Saat itu pertemuan-pertemuan kecil dan singkat di kafe itu terasa sangat berarti dan cukup ku nantikan. Namun itu adalah sepotong cerita 3 tahun lalu. Hari ini pertama kali aku keluar lagi dari sangkar kecil dan berjalan kembali ke kafe itu, semua masih sama. Bahkan aroma kopi robusta yang sedang dibrew ini sama dengan ingatan ku. Betapa aku merindukan, sebuah kehadiran diri mu. Kembali ku duduk di sisi sudut. Bahkan setelah 3 tahun berlalu, bangku ini tetap saja tak pernah populer di kalangan pengunjung. Aku terus saja tersenyum kecil, mengingat semua candaan yang pernah kita lontarkan. 3 tahun itu waktu yang cukup lama, mungkin dia tak lagi mengingat nama ku.

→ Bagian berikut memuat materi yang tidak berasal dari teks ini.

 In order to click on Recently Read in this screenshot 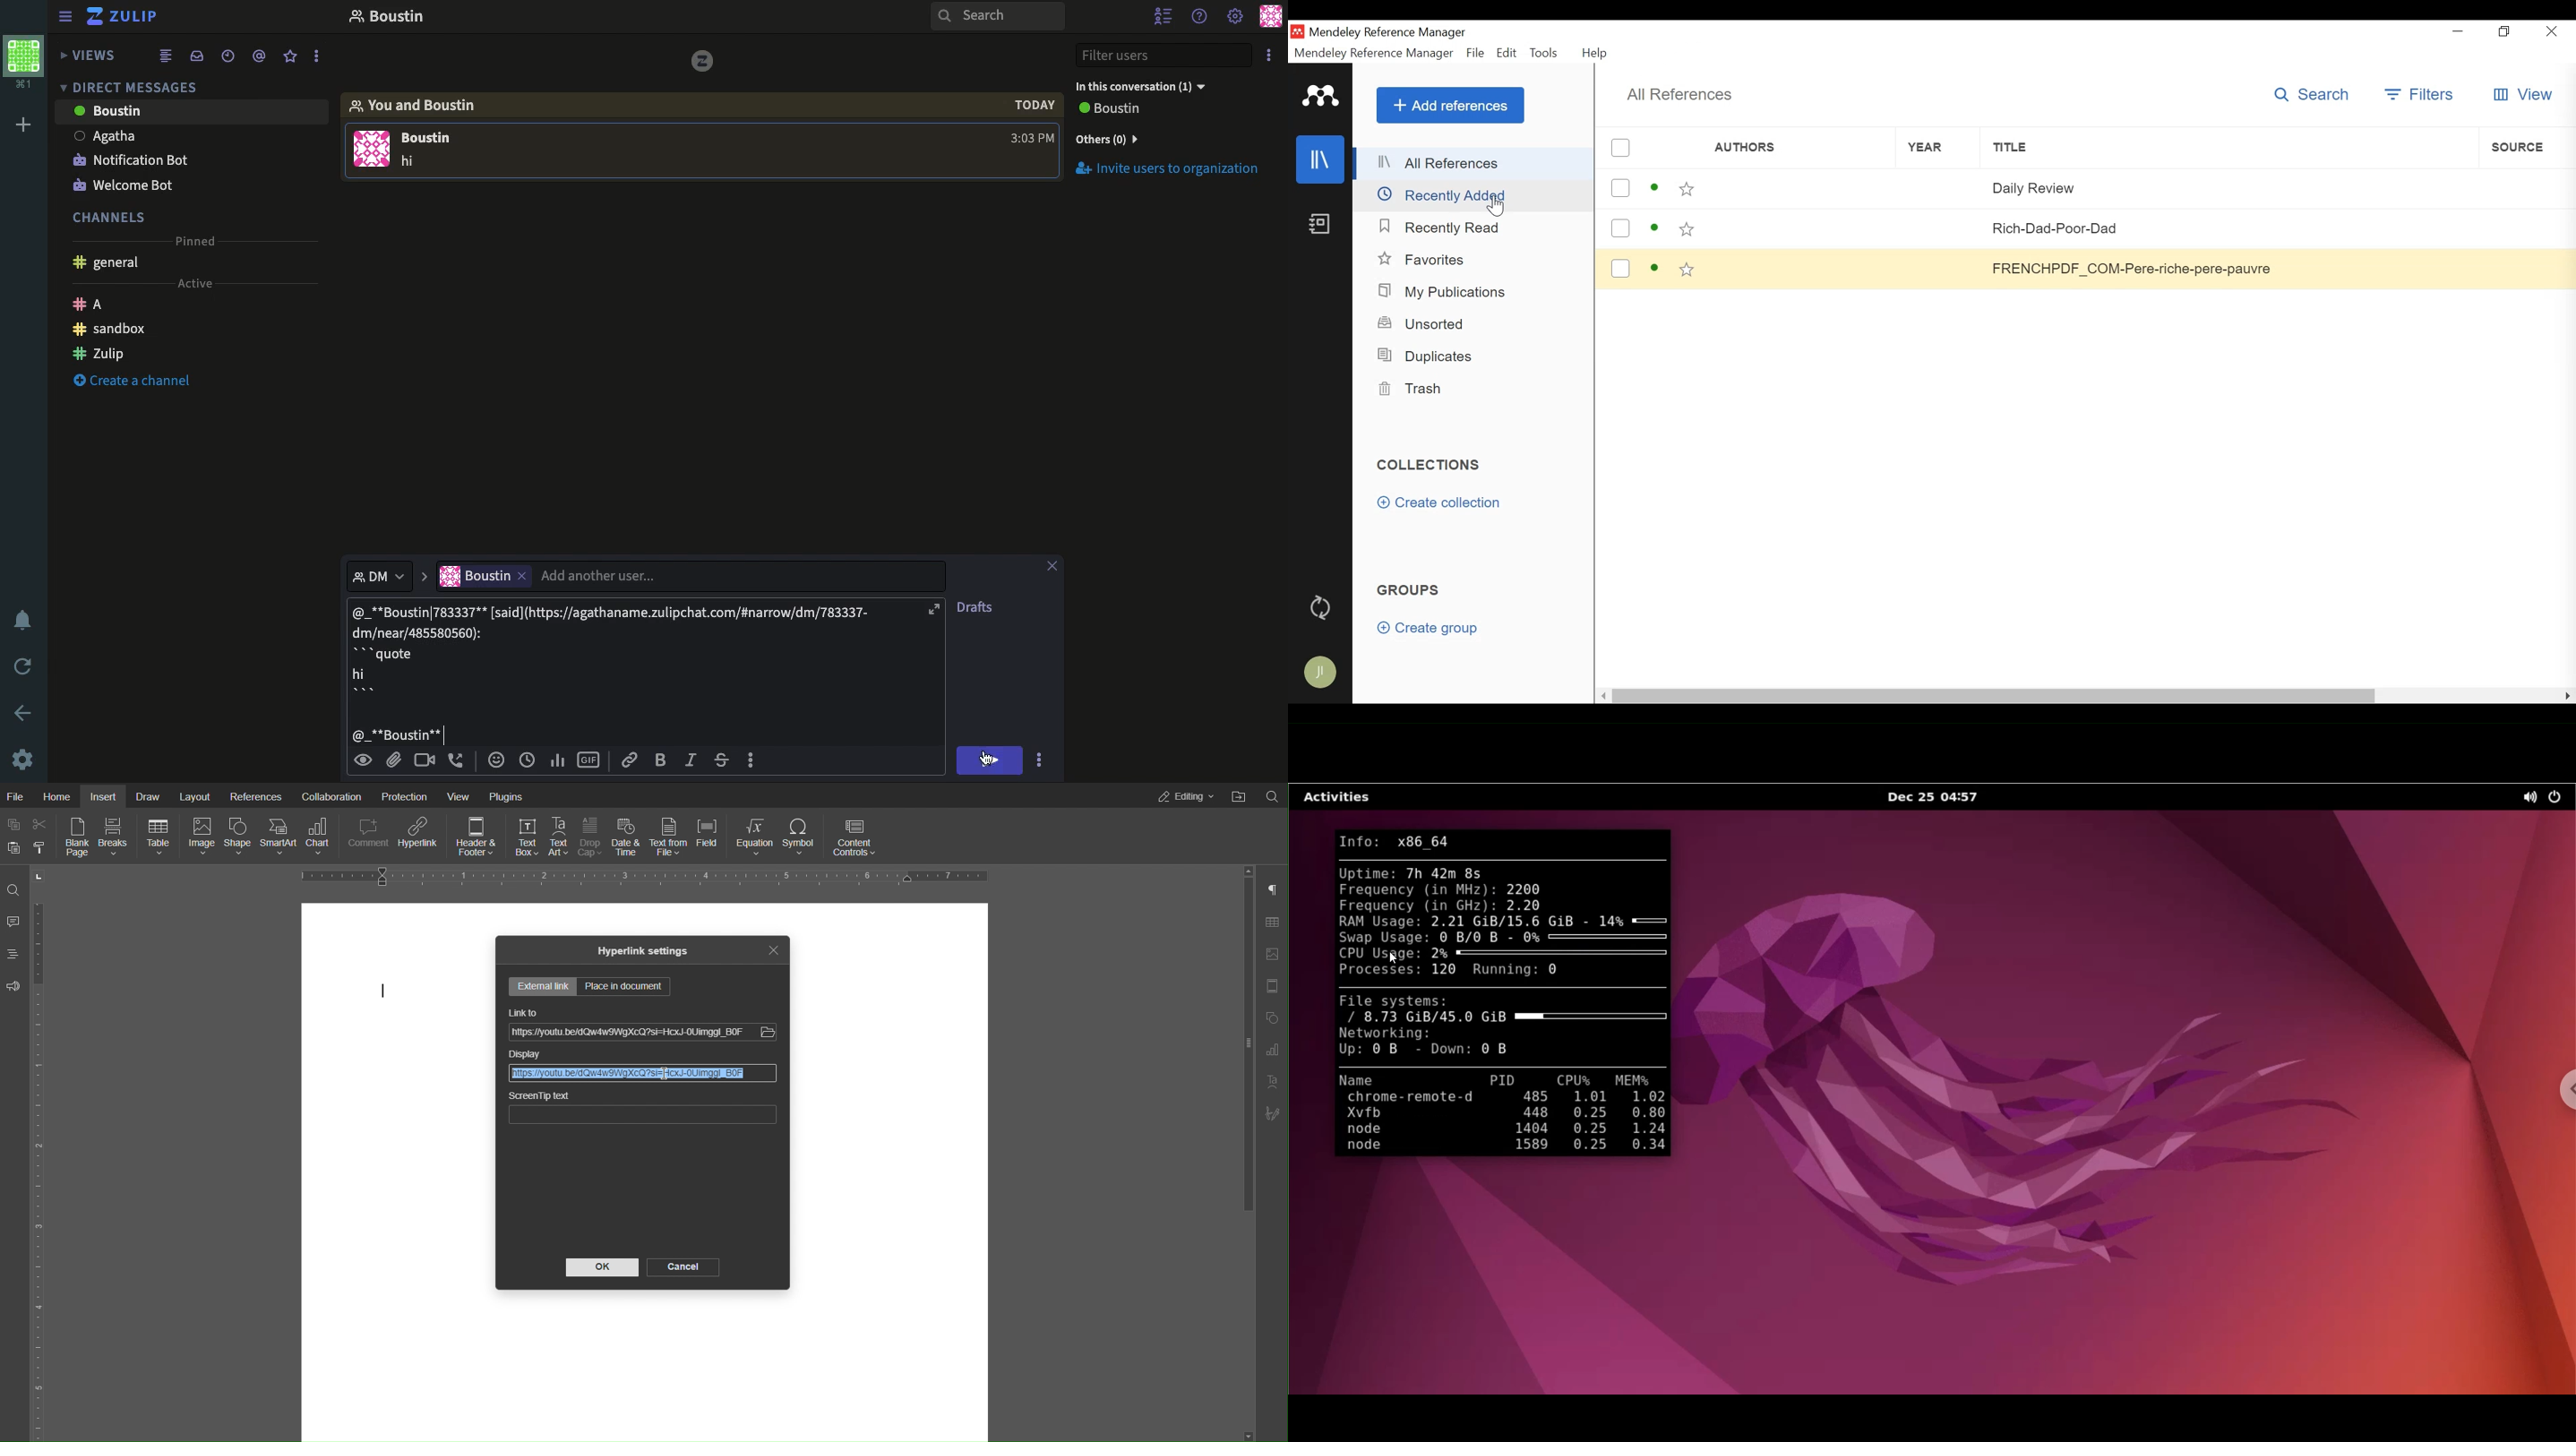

"Kita putus ya" suara itu menggema dalam telinga ku, membuat aku terdiam beberapa detik sebelum akhirnya menoleh. "Aku mau kita putus" suara itu terdengar lagi, seperti sebuah mimpi dan terdengar agak mustahil. Tanpa sadar air mata ini menetes dengan derasnya namun bibir ini tersenyum dengan lebar nya. "Hahahaha jangan baper dong" kata mu sebari tersenyum lebar, tapi kali ini tak ada lagi rambut untuk kau usap, bahkan tangan ini sudah terlalu kurus dan kecil untuk menyapa. Aku hanya bisa menatap mu yang buram di balik air mata yang terus berjatuhan. Ia masih ada, "Apa kabar jhon?" tanya mu dengan lembut. Aku hanya mengangguk kecil, tak mampu berbicara. Semua masih sama, bahkan kau masih ingat bagaimana kita bertemu.